1. Review of a policy titled "Organ/Tissue/Eye Donation - Nursing Staff Responsibilities," (undated) reflected "...All deaths at curry [sic] General Hospital shall be reported to the Oregon Tissue Donation Hotline (hereinafter referred to as the Tissue Donation Hotline) for evaluation of donation referral. At the time that the Tissue Donation Hotline is notified of a death, a donor number shall be issued by the Hotline. That number shall be recorded on the Receipt of Body form as documentation that the death was reported."

2. The medical record for Patient #18 was reviewed: The record reflected the patient was admitted to the hospital on 03/06/2013 at 1130 and expired on 03/21/2013 at 0530. The record lacked documentation that the Tissue Donation Hotline (OPO) was notified in accordance with hospital policy and this regulation.

I18 reviewed the medical record for Patient #18 on 06/28/2013 at 0800, and verified there was no documentation that the OPO had been notified of the patient's death.

No Description Available

Tag No.: C0377

Based on policy review and review of medical records for 2 of 2 Swing-bed patients (Patient #s 14 and 15) who were discharged from the hospital, it was determined that the hospital failed to provide written notice to the patients before discharge in accordance with hospital policy and this regulation.

Findings included:

1. Review of the policy titled "Swing Bed Program Admission, Transfer, & Discharge Rights," (undated) reflected the following internal requirements: "Notice Before Transfer: Before a facility transfers or discharge [sic] a resident, the facility must: (i) Notify the resident and, if known, a family member or legal representative of the resident of the transfer or discharge and the reasons for the moving [sic] in writing..."

2. The Swing-bed medical record for Patient #14 was reviewed. The record reflected the patient was admitted as a "Swing-bed" patient on 02/22/2013 and discharged on 03/01/2013. The record lacked documentation that the patient received a written notice before discharge.

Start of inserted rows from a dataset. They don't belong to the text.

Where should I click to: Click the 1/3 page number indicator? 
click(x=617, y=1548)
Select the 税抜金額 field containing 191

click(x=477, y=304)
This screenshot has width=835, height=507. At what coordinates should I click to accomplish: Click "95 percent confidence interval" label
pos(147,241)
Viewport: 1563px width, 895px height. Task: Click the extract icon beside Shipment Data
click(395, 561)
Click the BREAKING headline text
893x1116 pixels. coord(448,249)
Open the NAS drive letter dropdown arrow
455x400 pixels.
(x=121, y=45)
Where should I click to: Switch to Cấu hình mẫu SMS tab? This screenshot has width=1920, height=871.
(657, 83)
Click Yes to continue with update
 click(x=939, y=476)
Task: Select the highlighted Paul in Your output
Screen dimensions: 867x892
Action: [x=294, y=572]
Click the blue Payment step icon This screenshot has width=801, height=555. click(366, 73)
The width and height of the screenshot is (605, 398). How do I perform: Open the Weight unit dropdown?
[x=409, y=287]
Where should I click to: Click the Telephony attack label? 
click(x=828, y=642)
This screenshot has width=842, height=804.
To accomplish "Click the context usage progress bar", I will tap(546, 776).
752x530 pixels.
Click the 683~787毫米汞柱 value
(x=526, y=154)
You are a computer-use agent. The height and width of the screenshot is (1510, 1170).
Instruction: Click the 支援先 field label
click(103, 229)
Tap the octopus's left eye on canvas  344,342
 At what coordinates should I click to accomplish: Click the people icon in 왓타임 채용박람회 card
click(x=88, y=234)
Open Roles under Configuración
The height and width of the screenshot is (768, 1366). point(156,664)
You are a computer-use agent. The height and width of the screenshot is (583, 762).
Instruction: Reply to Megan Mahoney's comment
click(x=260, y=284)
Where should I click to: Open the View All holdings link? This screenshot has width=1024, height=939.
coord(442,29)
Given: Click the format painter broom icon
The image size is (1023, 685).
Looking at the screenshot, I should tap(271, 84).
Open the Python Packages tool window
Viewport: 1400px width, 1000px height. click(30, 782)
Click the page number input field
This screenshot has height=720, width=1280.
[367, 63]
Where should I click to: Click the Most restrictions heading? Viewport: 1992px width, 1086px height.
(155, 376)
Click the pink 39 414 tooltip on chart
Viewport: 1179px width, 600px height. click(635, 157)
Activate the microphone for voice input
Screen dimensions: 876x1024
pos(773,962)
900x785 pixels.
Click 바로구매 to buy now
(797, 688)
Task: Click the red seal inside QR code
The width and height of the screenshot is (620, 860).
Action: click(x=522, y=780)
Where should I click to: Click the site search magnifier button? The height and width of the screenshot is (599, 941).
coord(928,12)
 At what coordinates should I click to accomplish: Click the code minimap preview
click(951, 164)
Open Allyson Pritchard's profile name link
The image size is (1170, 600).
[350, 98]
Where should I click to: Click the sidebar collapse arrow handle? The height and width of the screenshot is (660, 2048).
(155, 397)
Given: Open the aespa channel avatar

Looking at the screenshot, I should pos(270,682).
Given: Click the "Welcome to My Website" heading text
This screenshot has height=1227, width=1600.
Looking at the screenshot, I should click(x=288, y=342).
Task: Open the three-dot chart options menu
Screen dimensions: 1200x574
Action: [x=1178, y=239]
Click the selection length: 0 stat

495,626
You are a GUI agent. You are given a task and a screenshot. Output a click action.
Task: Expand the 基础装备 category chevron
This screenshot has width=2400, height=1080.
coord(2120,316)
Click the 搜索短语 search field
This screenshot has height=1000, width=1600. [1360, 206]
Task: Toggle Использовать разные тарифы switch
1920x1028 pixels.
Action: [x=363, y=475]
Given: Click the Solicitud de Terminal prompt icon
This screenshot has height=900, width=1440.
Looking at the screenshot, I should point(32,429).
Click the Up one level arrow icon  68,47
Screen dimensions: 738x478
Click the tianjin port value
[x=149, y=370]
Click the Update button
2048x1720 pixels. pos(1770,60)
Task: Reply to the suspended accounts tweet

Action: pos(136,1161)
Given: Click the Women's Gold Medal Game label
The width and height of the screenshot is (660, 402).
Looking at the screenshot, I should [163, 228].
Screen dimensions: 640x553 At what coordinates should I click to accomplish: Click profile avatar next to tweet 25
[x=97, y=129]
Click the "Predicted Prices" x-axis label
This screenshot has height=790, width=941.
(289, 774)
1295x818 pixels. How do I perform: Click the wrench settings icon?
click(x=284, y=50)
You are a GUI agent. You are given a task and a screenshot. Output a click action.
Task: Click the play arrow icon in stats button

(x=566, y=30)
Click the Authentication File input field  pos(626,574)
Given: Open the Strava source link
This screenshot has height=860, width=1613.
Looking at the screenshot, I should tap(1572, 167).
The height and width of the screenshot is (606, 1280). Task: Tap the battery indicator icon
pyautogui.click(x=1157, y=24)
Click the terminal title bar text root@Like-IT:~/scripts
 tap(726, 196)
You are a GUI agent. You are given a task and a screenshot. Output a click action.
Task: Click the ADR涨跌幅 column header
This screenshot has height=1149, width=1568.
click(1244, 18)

The Swing-bed medical record for Patient #15 was reviewed. The record reflected the patient was admitted as a "Swing-bed" patient on 05/19/2013 and discharged on 05/24/2013. The record lacked documentation that the patient received a written notice before discharge. These findings were reviewed and acknowledged by I2 on 06/25/2013 at 1450.

PATIENT ACTIVITIES

Tag No.: C0385

Based on interview, policy review and review of 2 of 2 medical records of Swing-bed patients (Patient #s 14 and 15), it was determined the hospital failed to provide an ongoing program of activities that was directed by a qualified professional in accordance with hospital policy and this regulation.

Findings included:

1. Review of a policy titled "Specialized Services General Policies," revised 08/26/2011 reflected the following internal requirements: "Activity Program: An activity program consistent with the mental, physical, spiritual, emotional, and social stimulation needs of the patient is provided. Volunteers and a certified activity planner are responsible for providing the major portion of this service."

2. During an interview on 06/28/2013 at 0830 with I8, he/she was asked if the hospital had an activities director who was certified or a qualified professional in accordance with this regulation. He/she stated "No, we do not." He/she stated the hospital had plans to coordinate with an assisted living facility in order to meet the activities director requirements. However, he/she acknowledged that those arrangements had not yet been made.

3. Swing-bed medical record for Patient #14 was reviewed. The record reflected the patient was admitted to a Swing-bed on 02/22/2013 and discharged on 03/01/2013. The record lacked documentation of an activities assessment or that any individualized activities were offered or provided.

Swing-bed medical record for Patient #15 was reviewed. The record reflected the patient was admitted to a Swing-bed on 05/19/2013 and discharged on 05/24/2013. The record lacked documentation that any individualized activities were offered or provided. These findings were reviewed and acknowledged by I8 on 06/25/2013 at 1630.